▸ **Tasks and exercises**
a – Quote the VTK chunking text from "Queries are pre-generated" to "for hybrid search.".
b – According to the VTK chunking text, what tracks VTK object lifecycles and groups them?

** START Text **

Semantic chunking for VTK Python code and class/method documentation.

## Code Chunks

### Chunk Types

| Type | Description |
|------|-------------|
| **Visualization Pipeline** | property→mapper→actor groups |
| **Rendering Infrastructure** | camera/lights→renderer→window→interactor groups |
| **vtkmodules.{module}** | sources, filters, readers, writers (individual chunks) |

### Semantic Grouping

The `LifecycleAnalyzer` tracks VTK object lifecycles and groups them:

1. **Visualization pipelines** - Groups property + mapper + actor via `SetMapper`/`SetProperty`
2. **Rendering infrastructure** - Combines cameras, lights, renderers, windows, interactors
3. **Query elements** - Sources, readers, writers, filters as individual chunks

### Code Chunk Metadata

| Field | Description |
|-------|-------------|
| `chunk_id` | Unique identifier |
| `example_id` | Source example URL |
| `type` | Chunk type |
| `function_name` | Containing function |
| `title` | Human-readable title |
| `description` | Detailed description |
| `synopsis` | Natural language summary |
| `content` | Executable Python code with imports |
| `roles` | Functional roles (source_geometric, mapper_polydata, etc.) |
| `visibility_score` | User-facing likelihood (0.0-1.0) |
| `input_datatype` / `output_datatype` | Data types |
| `vtk_class` | Primary VTK class |
| `queries` | Pre-generated search queries |

## Doc Chunks

### Chunk Types

| Type | Description |
|------|-------------|
| **class_overview** | Class description and synopsis |
| **constructor** | How to instantiate the class |
| **property_group** | Related Set/Get/On/Off methods grouped by property |
| **standalone_methods** | Methods not part of property groups |
| **inheritance** | Parent class hierarchy |

### Property Grouping

VTK methods are grouped by property name:
- `SetRadius`, `GetRadius`, `GetRadiusMinValue`, `GetRadiusMaxValue` → one chunk
- `ScalarVisibilityOn`, `ScalarVisibilityOff`, `SetScalarVisibility`, `GetScalarVisibility` → one chunk

### Doc Chunk Metadata

| Field | Description |
|-------|-------------|
| `chunk_id` | Unique identifier |
| `chunk_type` | Type (class_overview, constructor, property_group, etc.) |
| `class_name` | VTK class name |
| `content` | Full documentation text |
| `synopsis` | Brief summary |
| `role` | Functional role |
| `action_phrase` | Concise action description |
| `visibility` | User-facing likelihood |
| `queries` | Pre-generated search queries |

## Query Generation

Queries are pre-generated for each chunk to improve search recall:

**Code chunks:** Pattern templates, configuration categories, synopsis values  
**Doc chunks:** Action phrases, camelCase→words conversion, class names

---

# Indexing Module

Index VTK chunks into Qdrant for hybrid search.

** END Text **
** START Provided information **

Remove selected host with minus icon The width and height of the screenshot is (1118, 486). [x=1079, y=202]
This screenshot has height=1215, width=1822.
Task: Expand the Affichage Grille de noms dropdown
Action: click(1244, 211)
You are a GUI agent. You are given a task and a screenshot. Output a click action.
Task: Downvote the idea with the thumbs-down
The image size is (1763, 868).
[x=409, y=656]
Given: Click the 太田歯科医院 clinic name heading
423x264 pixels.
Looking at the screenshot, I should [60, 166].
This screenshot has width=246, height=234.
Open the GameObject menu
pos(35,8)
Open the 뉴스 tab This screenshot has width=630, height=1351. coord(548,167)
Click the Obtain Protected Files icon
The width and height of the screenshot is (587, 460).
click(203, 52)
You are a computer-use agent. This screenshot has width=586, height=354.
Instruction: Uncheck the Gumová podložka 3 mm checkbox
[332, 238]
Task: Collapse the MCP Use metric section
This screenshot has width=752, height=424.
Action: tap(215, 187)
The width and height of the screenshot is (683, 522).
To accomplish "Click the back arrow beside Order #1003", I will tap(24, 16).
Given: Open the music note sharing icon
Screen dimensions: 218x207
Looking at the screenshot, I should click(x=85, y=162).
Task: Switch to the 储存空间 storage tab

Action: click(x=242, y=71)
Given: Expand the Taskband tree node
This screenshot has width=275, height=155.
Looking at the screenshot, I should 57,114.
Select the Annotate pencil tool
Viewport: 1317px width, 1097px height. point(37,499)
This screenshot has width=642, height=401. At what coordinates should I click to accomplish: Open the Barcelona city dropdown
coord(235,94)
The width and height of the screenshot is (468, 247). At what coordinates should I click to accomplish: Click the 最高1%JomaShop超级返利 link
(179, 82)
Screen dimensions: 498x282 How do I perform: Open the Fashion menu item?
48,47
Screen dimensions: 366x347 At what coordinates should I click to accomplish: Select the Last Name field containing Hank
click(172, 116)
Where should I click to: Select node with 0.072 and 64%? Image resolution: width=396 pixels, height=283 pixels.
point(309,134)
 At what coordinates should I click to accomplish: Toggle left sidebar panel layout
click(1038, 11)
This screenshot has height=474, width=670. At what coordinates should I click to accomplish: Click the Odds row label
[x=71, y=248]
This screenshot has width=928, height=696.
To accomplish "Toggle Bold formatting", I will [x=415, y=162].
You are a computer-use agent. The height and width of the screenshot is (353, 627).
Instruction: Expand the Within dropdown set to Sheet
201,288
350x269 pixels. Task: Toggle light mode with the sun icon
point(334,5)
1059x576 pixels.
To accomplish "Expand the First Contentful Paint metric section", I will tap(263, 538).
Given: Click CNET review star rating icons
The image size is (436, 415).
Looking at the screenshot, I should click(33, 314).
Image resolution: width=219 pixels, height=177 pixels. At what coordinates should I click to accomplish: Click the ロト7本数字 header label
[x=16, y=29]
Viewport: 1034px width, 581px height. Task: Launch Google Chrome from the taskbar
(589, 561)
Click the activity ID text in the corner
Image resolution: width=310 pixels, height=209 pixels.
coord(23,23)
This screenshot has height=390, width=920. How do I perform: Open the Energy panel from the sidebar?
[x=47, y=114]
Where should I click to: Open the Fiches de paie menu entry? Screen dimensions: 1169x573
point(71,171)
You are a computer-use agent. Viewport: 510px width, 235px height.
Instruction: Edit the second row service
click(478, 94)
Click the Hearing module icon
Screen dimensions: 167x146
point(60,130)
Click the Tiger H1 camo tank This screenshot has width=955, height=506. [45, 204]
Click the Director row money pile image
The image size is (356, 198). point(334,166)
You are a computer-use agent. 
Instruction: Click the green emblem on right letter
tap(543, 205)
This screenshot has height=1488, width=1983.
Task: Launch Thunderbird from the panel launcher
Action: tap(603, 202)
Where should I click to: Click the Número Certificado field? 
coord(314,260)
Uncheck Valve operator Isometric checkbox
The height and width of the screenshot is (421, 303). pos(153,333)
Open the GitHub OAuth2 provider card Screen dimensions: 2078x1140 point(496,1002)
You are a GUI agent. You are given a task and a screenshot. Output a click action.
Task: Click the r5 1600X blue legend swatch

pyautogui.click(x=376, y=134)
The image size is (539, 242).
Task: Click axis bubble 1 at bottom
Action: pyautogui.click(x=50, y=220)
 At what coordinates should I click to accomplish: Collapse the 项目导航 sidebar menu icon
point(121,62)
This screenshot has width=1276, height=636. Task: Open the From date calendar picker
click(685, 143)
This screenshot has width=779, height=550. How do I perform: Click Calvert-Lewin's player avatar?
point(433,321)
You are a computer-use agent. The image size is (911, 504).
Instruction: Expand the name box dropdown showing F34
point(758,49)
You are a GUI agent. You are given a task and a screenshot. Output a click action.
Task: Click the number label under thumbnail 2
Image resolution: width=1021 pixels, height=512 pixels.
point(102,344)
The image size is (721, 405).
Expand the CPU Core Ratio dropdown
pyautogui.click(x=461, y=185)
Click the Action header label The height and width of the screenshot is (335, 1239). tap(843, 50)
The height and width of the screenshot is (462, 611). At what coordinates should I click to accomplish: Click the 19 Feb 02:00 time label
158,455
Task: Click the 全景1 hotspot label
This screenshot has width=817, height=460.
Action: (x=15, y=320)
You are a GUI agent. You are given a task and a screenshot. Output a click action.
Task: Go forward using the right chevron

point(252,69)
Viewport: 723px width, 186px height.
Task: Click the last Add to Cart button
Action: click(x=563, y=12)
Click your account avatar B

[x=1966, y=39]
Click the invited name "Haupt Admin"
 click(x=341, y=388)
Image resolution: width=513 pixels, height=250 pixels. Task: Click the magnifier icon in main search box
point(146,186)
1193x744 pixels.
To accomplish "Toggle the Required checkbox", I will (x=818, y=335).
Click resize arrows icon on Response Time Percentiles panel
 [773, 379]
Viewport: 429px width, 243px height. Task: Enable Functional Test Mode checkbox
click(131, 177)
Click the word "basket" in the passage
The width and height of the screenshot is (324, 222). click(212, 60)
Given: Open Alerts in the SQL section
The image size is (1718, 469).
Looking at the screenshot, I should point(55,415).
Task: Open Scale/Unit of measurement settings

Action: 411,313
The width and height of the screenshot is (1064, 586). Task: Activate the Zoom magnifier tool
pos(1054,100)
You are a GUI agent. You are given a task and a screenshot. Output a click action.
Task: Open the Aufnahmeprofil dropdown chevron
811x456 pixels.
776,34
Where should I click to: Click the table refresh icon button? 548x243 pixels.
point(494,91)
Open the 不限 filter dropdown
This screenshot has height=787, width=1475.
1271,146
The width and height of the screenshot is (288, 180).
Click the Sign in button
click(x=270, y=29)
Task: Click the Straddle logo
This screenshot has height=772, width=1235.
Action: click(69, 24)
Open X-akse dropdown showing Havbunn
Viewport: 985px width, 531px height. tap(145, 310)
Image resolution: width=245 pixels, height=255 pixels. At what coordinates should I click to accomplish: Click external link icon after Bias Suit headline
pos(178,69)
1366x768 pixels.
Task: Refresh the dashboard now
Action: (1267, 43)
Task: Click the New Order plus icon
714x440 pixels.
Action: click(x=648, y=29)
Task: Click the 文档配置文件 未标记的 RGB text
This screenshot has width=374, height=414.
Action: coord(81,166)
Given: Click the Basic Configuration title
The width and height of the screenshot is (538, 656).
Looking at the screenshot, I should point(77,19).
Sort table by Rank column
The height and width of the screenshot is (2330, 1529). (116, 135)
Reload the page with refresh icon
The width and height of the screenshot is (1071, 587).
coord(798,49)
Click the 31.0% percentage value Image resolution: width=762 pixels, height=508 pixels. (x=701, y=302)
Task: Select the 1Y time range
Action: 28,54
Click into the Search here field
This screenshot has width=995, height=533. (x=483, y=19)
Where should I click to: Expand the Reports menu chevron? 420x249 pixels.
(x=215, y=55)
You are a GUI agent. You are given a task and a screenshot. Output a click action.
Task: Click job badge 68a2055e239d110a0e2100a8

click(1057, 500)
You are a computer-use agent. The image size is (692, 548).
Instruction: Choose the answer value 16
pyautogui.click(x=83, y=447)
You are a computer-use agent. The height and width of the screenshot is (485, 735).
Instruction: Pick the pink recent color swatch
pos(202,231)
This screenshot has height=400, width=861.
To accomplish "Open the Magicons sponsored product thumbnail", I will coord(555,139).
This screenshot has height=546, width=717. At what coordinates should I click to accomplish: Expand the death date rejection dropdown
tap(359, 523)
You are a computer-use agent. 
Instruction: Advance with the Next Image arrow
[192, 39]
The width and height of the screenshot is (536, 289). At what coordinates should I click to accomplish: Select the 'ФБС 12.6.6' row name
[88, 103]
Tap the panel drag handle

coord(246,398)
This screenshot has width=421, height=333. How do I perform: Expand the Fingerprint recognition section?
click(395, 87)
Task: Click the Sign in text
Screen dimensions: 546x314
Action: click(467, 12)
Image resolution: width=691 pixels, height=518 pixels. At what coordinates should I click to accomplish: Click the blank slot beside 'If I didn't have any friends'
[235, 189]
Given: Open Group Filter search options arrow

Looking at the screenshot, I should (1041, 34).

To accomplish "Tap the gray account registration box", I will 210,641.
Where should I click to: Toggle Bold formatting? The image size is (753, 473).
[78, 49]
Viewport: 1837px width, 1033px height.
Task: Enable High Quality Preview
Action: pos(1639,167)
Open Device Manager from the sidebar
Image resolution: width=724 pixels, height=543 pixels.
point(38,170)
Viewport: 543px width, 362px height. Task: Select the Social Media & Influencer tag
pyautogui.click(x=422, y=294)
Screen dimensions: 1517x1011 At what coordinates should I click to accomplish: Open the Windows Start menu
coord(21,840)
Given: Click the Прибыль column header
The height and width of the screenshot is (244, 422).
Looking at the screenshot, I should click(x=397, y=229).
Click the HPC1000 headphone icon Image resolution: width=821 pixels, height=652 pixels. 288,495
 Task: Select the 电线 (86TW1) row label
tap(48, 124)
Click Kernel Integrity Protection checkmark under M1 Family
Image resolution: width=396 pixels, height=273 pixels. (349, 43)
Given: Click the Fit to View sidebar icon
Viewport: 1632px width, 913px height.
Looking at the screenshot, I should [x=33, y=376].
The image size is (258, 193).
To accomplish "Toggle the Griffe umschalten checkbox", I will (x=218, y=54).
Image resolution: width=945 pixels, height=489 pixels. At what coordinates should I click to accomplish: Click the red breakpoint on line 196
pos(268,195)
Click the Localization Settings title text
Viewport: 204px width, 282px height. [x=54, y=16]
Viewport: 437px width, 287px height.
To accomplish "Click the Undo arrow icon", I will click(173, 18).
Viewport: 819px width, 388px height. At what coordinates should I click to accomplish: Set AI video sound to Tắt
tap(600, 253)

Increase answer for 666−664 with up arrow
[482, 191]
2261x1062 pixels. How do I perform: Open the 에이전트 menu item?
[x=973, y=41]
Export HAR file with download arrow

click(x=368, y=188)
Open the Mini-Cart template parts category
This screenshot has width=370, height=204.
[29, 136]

** END Provided information **

▸ **Answers to the exercises**
a –
Queries are pre-generated for each chunk to improve search recall:

**Code chunks:** Pattern templates, configuration categories, synopsis values  
**Doc chunks:** Action phrases, camelCase→words conversion, class names

---

# Indexing Module

Index VTK chunks into Qdrant for hybrid search.

b – The `LifecycleAnalyzer`.